**Task item:** Transcribe exactly the stretch of lines beginning at the one containing "Given: Open the" and closing with the last line of the entries below. Omit images.

**Data for review:**
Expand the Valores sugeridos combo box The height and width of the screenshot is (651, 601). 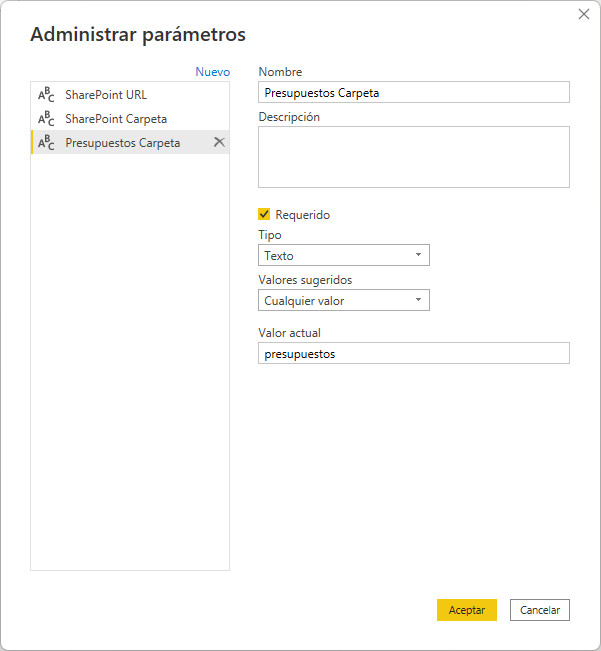343,300
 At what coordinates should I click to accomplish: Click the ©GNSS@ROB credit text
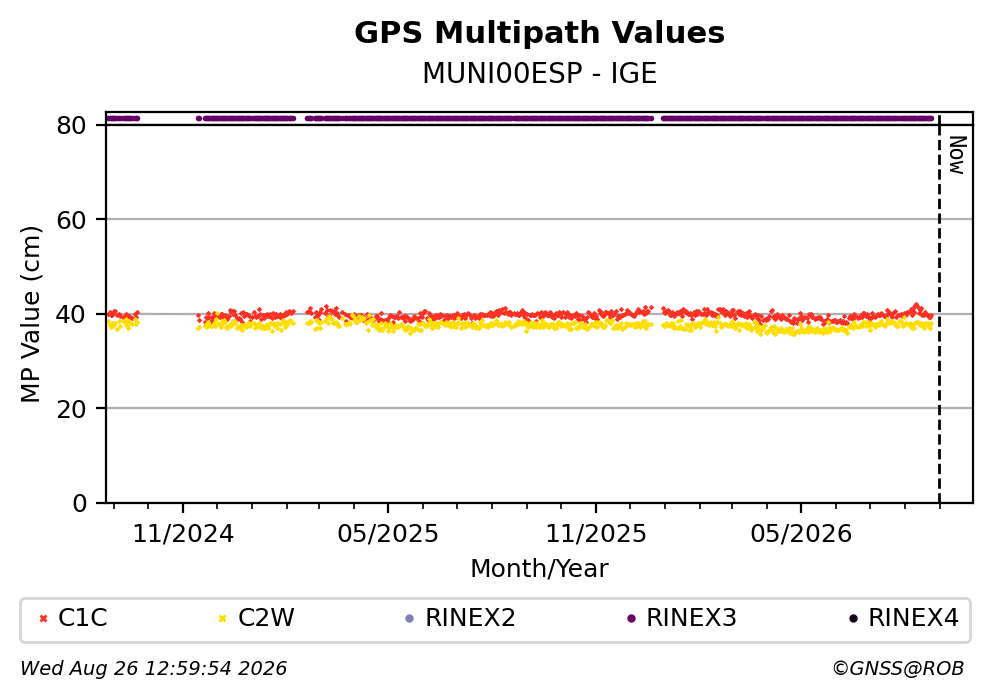point(898,669)
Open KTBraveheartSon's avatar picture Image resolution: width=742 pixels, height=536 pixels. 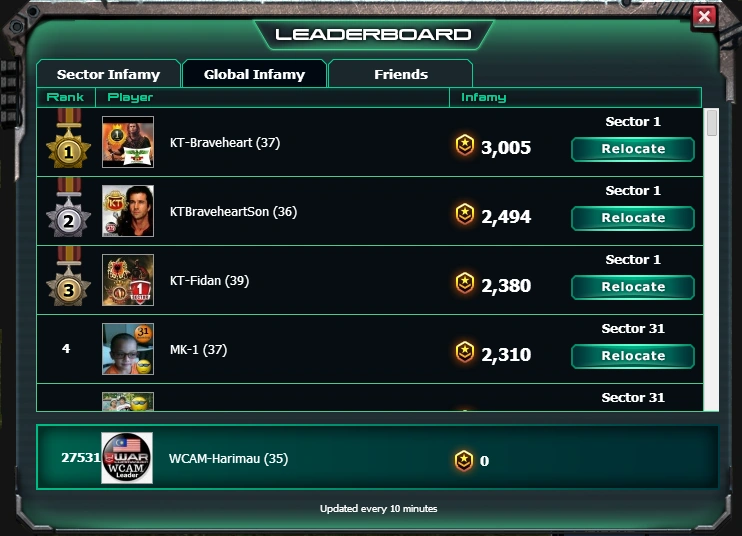pyautogui.click(x=128, y=211)
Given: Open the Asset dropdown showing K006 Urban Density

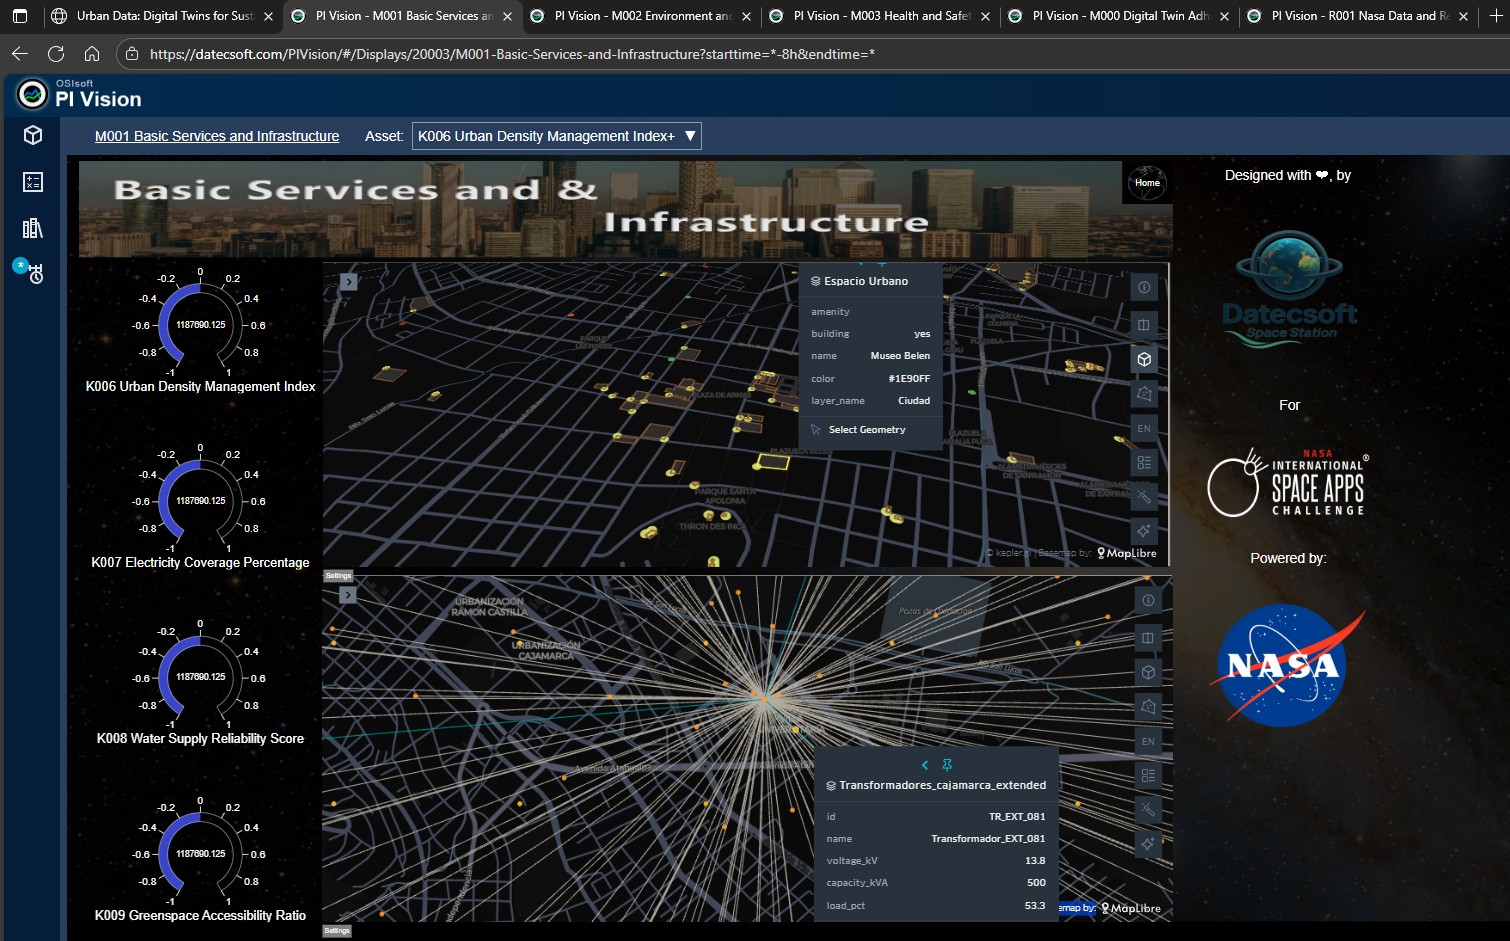Looking at the screenshot, I should [x=556, y=136].
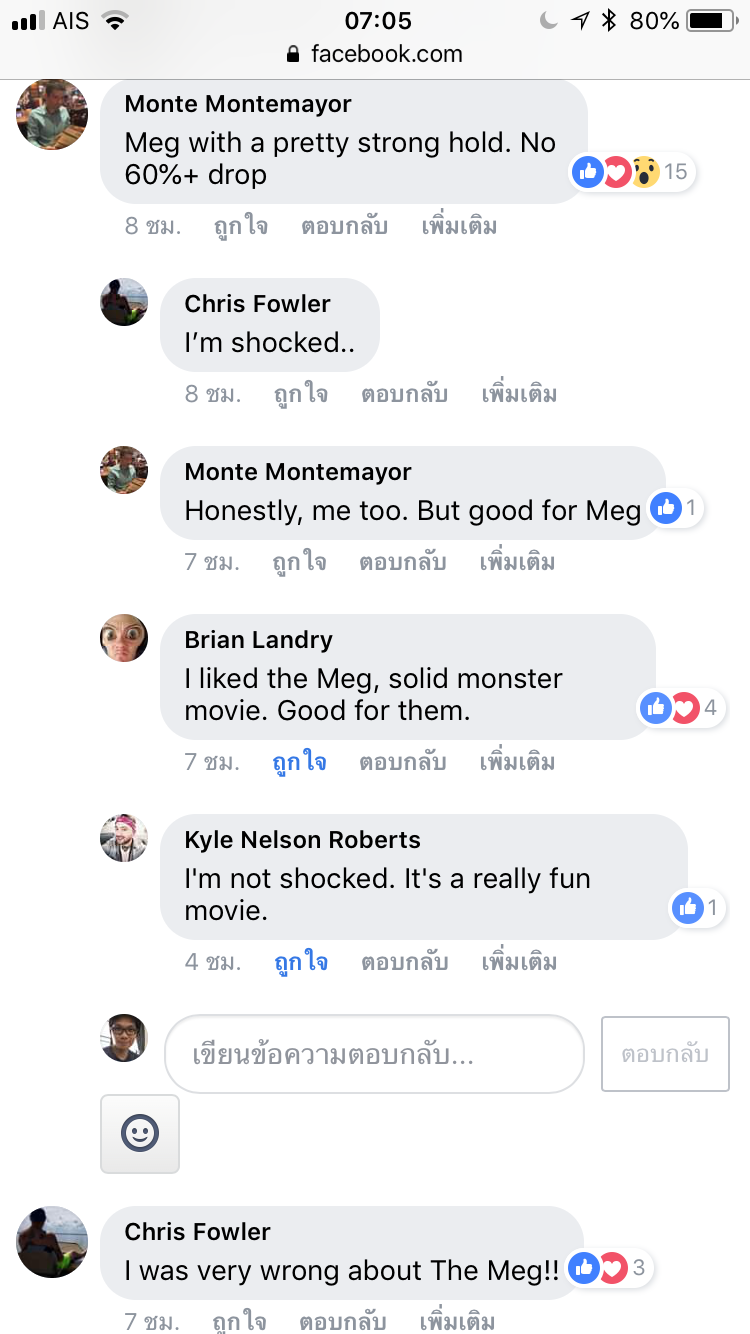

**Written answer:**
Given: Open the Asset dropdown showing K006 Urban Density

Looking at the screenshot, I should [x=556, y=136].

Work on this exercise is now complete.